前号(2020年冬号)でもご案内のとおり、〈もやい〉ではコロナ禍のもと
住まいを失う方が増えたことを背景に、昨年9月、シェルター事業を開始しました。
当初はコロナの影響で空室を抱えたマンスリーマンション業者との
連携事業としてスタートしましたが、この事業が最終的に
「(劣悪な)施設に入ることなくアパート探し」というスタイルが
フツーになることをめざしているため、
年明けからは一般のアパートを借りてのシェルター運営もスタートさせました。
候補物件探しでは、まず3年間にわたる“住まい結び(不動産仲介)”で
接点のあった業者さんに声掛け。その多くは生活保護への理解ある業者さん、
大家さんなのですが、シェルターの性質上、利用者が頻繁に入れ替わることが前提。
他の入居者さんに不安を与えるなどの懸念も示され、
予想以上に苦戦したものの、何とか予定通りの室数が整い、運用を始めています。
シェルターQ&A
— 部屋にはどんな設備があるのですか?
冷蔵庫・洗濯機・電子レンジといった家具家電や
布団・調理器具・食器・洗濯用品等の生活用具を備えています。
リサイクルショップも活用し、その後のアパート生活に近い設備・備品を準備しています。
トイレットペーパーやごみ袋といった消耗品は、原則ご本人に購入していただきます。
— どういう契約を結ぶのですか?
〈もやい〉・物件オーナー間は賃貸借契約を結び、利用者の入退去の際には
その概要をオーナーに報告する旨の特約が付いています。
〈もやい〉・利用者間ではシェルターの利用契約を結び、
光熱水費も含めた利用料(家賃+1万円前後)を保護費から負担いただきます。
— 利用者としてはどんな方を想定しているのですか?
アパート契約では保証会社の利用が近年一般的ですが、
審査には「写真付の身分証明書」を求められるケースが大半です。
具体的には運転免許証やパスポート、マイナンバーカード等の提出が必要ですが、
既に失効していたり、窃取されたりという方が少なくありません。
前二者はお金もかかるため、アパート探しに先んじて
「シェルターに入居して住民票を移す⇒マイナンバーカードを作る」という前段が
必要となる方が実は多くおられます。
— 入ったシェルターにずっと住むわけではないのですね?
シェルターは日本語にすると「避難所」。恒常的に住む場所ではなく、
一定期間(3か月前後を想定)経過後に退去するのが基本です。
4年目を迎える「住まい結び事業」の知見を活かしてアパート探しもサポートし、
少しでも早く落ち着いた環境に、と考えています。
もちろん、ご本人の属性やエリアによって、
その後のアパート探しの難しさにも差があるため、柔軟に対応していくことになります。
— シェルター事業の原資はどうなっているのですか?
大きく3つに分かれます。
まず、①READYFORによる休眠預金を活用した「新型コロナウイルス対応緊急支援助成」、
②認定NPO法人抱撲による「総合支援付居住支援助成」の2つの助成金を活用しています。

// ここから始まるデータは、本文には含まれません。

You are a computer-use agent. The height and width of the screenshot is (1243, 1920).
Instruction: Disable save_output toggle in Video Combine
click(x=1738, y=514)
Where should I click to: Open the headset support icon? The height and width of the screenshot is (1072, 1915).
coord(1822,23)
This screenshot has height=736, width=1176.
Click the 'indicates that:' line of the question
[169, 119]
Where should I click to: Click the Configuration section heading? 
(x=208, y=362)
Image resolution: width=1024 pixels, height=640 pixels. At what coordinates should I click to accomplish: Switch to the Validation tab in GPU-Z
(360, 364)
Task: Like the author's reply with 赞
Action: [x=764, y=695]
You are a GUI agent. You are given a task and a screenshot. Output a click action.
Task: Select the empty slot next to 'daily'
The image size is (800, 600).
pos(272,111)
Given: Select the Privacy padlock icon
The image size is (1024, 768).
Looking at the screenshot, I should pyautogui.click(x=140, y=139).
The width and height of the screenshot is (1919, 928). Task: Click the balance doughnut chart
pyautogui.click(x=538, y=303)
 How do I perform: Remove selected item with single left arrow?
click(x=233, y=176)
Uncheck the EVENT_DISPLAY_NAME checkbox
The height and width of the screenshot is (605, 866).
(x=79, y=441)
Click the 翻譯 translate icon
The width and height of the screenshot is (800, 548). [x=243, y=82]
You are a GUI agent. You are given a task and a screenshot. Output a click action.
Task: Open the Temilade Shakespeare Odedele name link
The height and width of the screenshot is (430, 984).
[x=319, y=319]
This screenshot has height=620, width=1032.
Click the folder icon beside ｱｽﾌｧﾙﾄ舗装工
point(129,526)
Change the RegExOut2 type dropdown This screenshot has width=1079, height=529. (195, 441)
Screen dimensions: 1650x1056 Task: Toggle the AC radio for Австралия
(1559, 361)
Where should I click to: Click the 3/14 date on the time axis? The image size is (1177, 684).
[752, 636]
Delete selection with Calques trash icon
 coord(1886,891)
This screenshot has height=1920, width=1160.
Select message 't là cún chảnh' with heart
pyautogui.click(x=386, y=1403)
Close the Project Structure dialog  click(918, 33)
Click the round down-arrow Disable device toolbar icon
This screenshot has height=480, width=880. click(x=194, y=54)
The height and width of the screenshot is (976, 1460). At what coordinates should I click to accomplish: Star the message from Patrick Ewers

これら助成金に〈もやい〉が直接多くのみなさまからいただいた
「寄附金」を合わせることで事業を進めていきます。
— ニーズは多くあると思いますが、今後もシェルターの数は増やす方向ですか?
今後の状況次第ではありますが、シェルターを実際に運営することで得られる“気づき”を
今後の政策提言に生かしていくことが〈もやい〉の本来果たすべき役割。
〈もやい〉がシェルター運営をしないで済む社会を早く実現する、そこを目指すことになります。
コロナ禍がいつ終息するのか、またその後はどんな社会になるのか、
まさに先行き不透明な状況下で事業を進めることとなります。
しかしながら、この「禍」をただ嘆くのではなく、これを機と捉え、
これまで遅々として進まなかった「施設ありきのしくみ」という課題に
新たな解決の道を切り拓く。そんな風にポジティブに捉えつつ、
取り組みを進めていきたいと思います。